Teknik ini juga dapat dijumpai di Turki, India, Cina, Jepang dan Afrika. Namun tidak ada satu tempat pun di dunia ini yang mengembangkan teknologi dan motif batik sedemikian kompleks dan kaya seperti di Indonesia (terutama Jawa).
Teori mengenai asal-muasal batik telah menjadi perbincangan yang cukup pelik. G.P. Rouffaer, ilmuwan Belanda yang meneliti soal batik mengatakan, teknik ini dibawa pertama kali dari daerah India Selatan. Ada lagi pendapat dari J.L.A Brandes yang mengatakan bahwa sebenarnya sebelum ada pengaruh India datang ke Indonesia, Nusantara telah memiliki 10 unsur kebudayaan asli yaitu, wayang, gamelan, puisi, pengecoran logam mata uang, pelayaran, ilmu falak, budidaya padi, irigasi, pemerintahan, serta batik.
Teori ini kemudian sedikit mematahkan teori bahwa batik berasal dari India Selatan.
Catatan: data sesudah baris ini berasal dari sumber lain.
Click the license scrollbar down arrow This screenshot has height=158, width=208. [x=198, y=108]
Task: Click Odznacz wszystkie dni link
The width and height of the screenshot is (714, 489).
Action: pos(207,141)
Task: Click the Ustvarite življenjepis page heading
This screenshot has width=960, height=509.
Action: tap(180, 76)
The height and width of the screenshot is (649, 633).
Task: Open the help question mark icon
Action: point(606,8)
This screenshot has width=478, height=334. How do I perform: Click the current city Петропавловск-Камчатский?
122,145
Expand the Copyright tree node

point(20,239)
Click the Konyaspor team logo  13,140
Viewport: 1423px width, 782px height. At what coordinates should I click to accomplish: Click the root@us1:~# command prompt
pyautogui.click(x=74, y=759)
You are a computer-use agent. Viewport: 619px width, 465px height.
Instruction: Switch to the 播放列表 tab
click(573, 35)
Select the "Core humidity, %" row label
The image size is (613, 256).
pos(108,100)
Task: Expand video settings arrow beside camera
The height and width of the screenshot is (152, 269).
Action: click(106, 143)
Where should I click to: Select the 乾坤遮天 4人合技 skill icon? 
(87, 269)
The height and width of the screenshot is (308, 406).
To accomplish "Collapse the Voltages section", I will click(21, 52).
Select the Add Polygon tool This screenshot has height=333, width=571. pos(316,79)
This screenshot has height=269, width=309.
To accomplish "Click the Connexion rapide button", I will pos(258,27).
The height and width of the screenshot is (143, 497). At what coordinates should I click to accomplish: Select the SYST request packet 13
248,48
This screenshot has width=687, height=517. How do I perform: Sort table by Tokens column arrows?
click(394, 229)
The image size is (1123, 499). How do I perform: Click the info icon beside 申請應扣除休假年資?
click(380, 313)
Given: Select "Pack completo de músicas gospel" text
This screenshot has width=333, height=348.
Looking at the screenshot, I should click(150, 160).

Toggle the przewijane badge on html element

Ada lagi yang menceritakan, sejarah batik di Indonesia tumbuh dan berkembang semenjak adanya impor kain tenun dari India pada abad ke-17. Kain Eropa juga masuk ke Indonesia pada awal tahun 1815. Namun teori ini juga bergulir begitu saja. Mengingat motif-motif serupa motif batik sudah dapat kita temukan di relief-relief candi Prambanan dan juga Candi Borobudur. Artinya, bangunan-bangunan yang sudah berdiri semenjak abad ke-8 ini sudah mempengaruhi motif batik yang ada hingga sekarang.
Sebuah tinjauan sejarah yang diterbitkan oleh Bataviaasche Genootchap Van Kunsten Wetwnschapen tahun 1912 dan bernama kitab Centini menyebutkan, pada jaman Pakubuwono V, sudah ada istilah batik dan pada waktu itu sudah terdapat motif-motif halus seperti gringsing, kawung, parang rusak dan lain-lain.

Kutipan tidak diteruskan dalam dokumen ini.